__EXTRACTED ENTRIES__

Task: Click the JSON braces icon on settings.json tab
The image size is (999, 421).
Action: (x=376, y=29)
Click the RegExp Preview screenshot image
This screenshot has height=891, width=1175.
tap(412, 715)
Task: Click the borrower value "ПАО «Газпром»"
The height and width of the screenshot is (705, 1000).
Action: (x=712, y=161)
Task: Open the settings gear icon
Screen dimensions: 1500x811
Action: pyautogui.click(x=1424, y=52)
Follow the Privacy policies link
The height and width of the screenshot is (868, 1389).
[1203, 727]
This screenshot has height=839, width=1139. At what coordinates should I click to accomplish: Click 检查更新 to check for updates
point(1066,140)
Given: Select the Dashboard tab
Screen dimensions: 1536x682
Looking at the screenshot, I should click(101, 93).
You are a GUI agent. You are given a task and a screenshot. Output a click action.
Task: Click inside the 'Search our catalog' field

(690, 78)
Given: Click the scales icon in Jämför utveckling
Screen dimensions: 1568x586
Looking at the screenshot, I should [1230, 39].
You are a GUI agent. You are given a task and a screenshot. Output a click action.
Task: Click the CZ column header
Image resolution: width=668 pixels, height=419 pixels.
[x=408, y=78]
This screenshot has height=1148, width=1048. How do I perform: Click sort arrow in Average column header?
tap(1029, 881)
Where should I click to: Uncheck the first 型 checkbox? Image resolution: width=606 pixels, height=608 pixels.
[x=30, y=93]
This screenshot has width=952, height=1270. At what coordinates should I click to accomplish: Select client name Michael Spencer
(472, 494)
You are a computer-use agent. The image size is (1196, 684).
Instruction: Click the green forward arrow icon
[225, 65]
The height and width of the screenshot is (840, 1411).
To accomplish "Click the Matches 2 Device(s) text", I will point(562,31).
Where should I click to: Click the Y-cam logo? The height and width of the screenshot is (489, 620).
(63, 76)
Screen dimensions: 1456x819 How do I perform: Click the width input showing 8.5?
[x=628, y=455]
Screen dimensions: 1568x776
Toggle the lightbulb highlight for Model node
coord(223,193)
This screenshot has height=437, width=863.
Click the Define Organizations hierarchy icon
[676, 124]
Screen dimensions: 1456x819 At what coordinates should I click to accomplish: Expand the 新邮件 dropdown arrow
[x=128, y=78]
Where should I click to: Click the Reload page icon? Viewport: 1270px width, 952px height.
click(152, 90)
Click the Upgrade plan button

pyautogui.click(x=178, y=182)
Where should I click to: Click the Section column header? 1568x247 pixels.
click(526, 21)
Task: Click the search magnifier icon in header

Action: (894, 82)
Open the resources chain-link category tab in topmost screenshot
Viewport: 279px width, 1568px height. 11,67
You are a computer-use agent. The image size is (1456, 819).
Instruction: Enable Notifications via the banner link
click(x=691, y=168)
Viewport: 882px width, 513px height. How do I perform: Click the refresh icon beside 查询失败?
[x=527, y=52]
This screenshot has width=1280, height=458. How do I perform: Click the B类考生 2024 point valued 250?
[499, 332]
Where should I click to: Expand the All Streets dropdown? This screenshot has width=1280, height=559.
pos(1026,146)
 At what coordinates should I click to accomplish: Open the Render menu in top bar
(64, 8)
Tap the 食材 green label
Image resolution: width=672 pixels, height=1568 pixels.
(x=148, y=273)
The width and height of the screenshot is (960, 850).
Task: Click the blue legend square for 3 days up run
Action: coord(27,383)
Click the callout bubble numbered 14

__THE TASK__
Rewrite the part of the data that begins with its first line and ends with the line containing "tap(412, 715)", keeping every line, requests included, and raising each coordinate in the answers by 100.

__THE OUTPUT__
Task: Click the JSON braces icon on settings.json tab
The image size is (999, 421).
Action: (x=476, y=129)
Click the RegExp Preview screenshot image
This screenshot has height=891, width=1175.
tap(512, 815)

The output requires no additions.